SOURCE DATA:
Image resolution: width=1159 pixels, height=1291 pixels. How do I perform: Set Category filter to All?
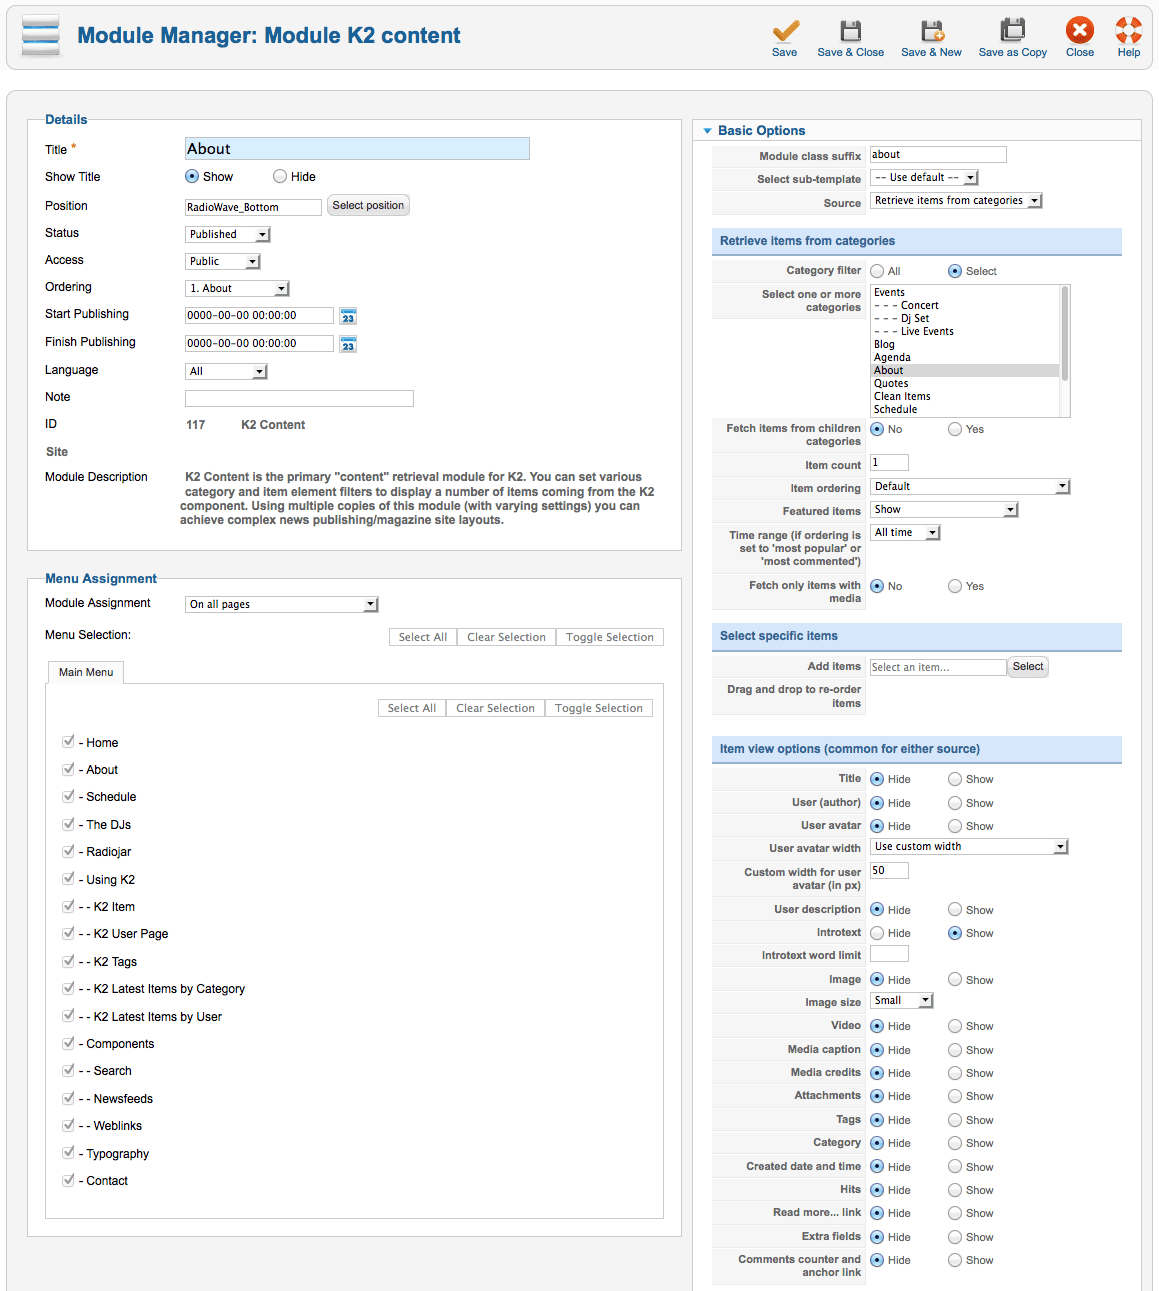[877, 271]
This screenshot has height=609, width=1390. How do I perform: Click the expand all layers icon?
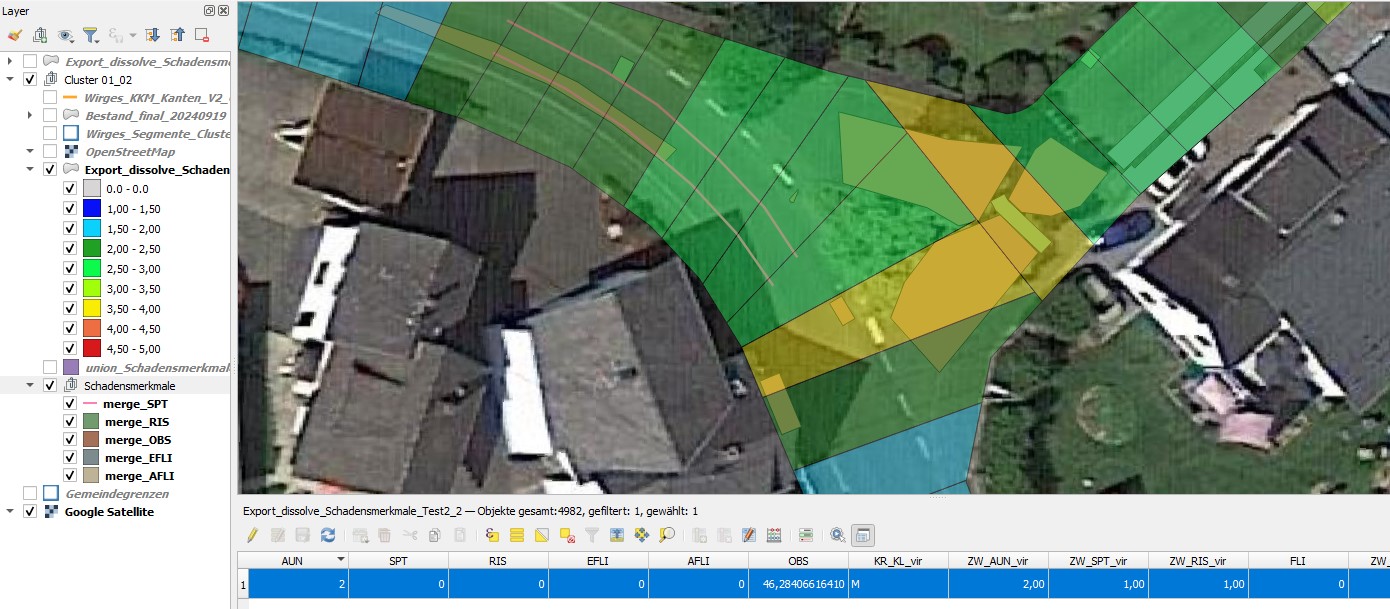[153, 35]
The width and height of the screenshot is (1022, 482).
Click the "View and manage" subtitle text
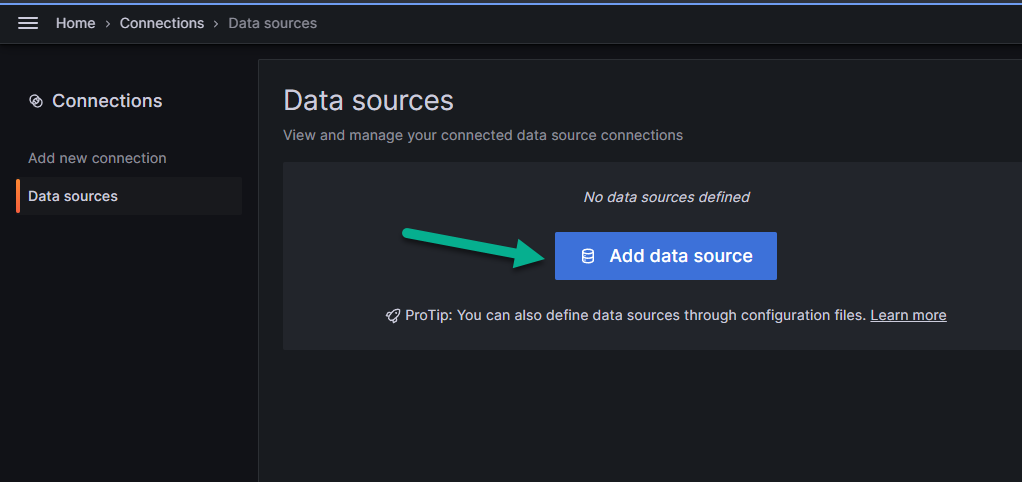pyautogui.click(x=483, y=134)
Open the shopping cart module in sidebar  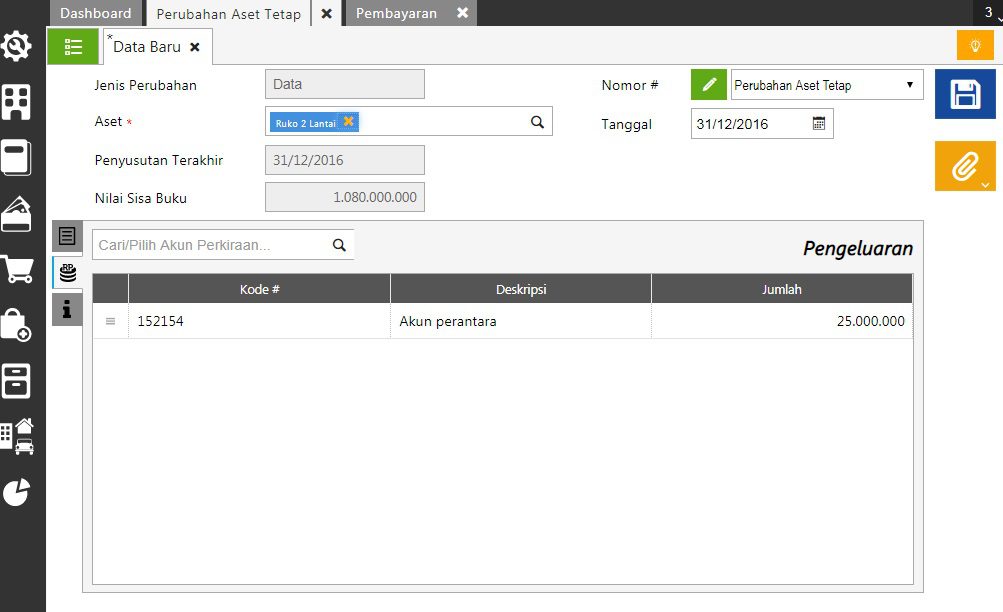16,269
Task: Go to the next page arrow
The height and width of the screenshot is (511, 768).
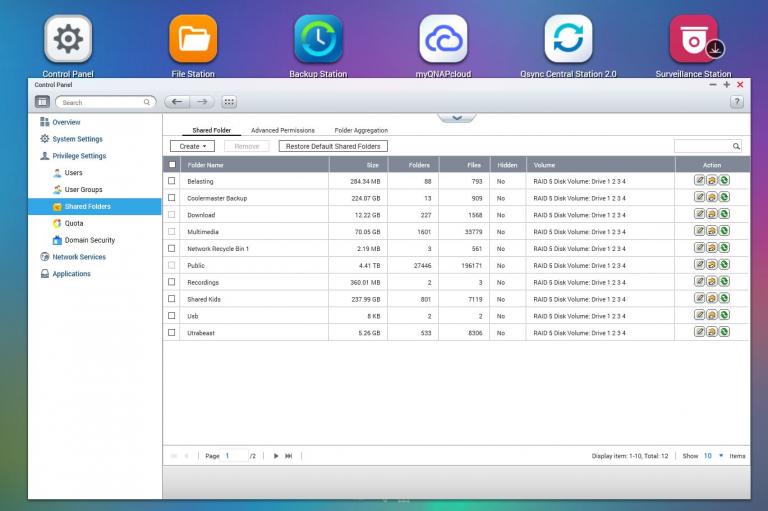Action: [276, 456]
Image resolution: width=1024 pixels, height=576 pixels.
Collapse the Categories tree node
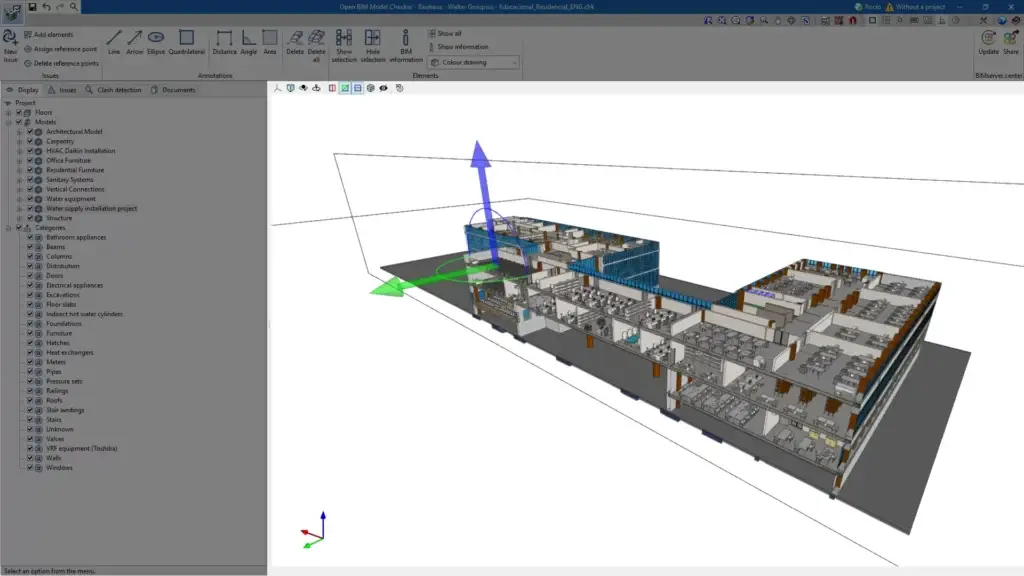[x=8, y=228]
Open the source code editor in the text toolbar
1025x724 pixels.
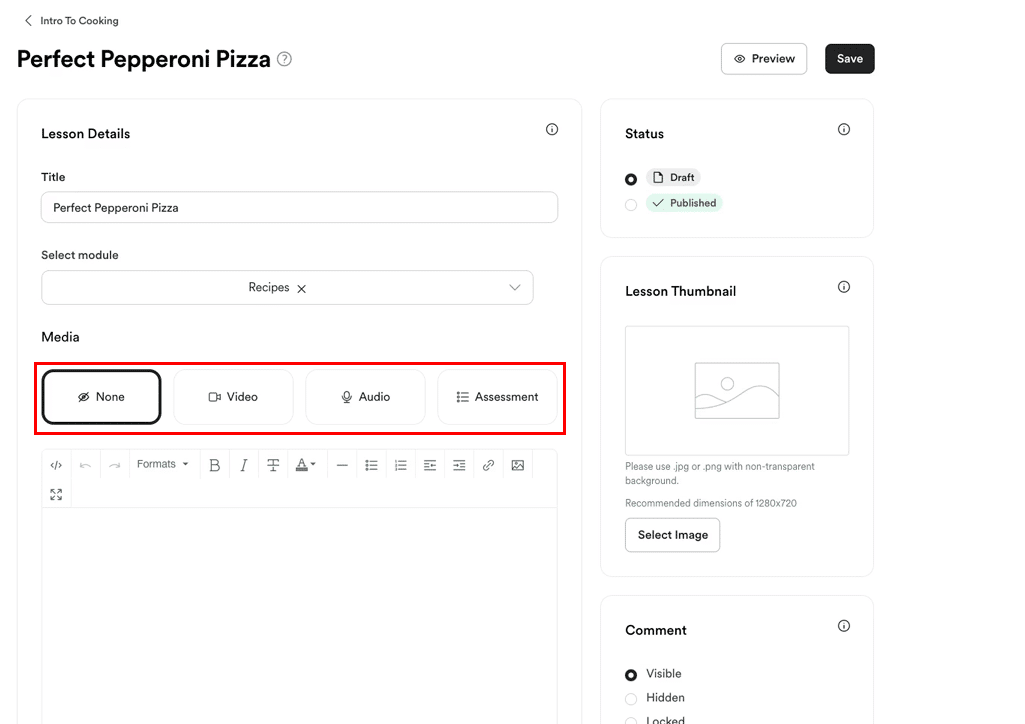tap(57, 464)
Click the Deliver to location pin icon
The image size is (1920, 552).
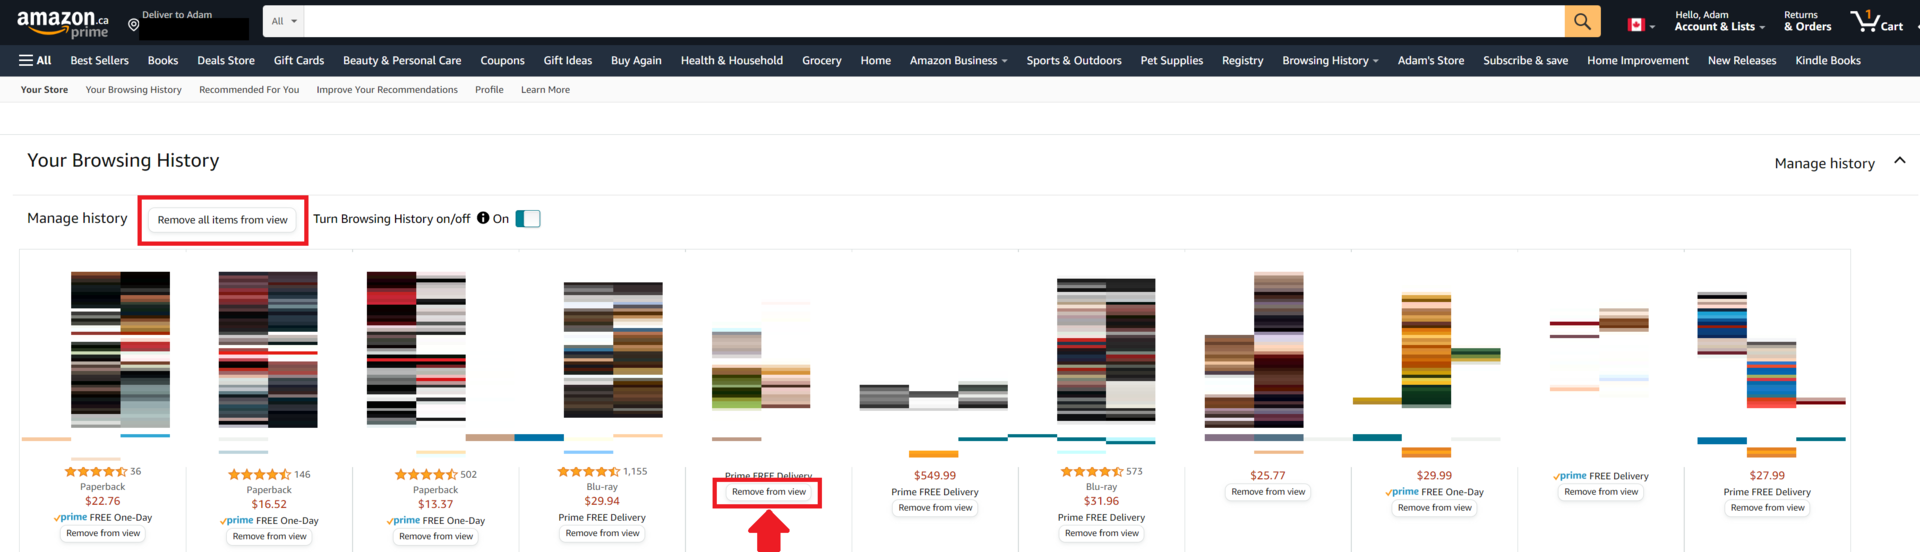133,24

YOUR INSTRUCTIONS:
Beginning with the line that contains "Task: Go to the next page arrow", output each line of the material above through the last one exactly as it stands. Do not include the pictures.

RESULT OF THE EXERCISE:
Task: Go to the next page arrow
The height and width of the screenshot is (511, 768).
Action: [276, 456]
Image resolution: width=1024 pixels, height=576 pixels.
Collapse the Categories tree node
[x=8, y=228]
Open the source code editor in the text toolbar
1025x724 pixels.
tap(57, 464)
Click the Deliver to location pin icon
The image size is (1920, 552).
133,24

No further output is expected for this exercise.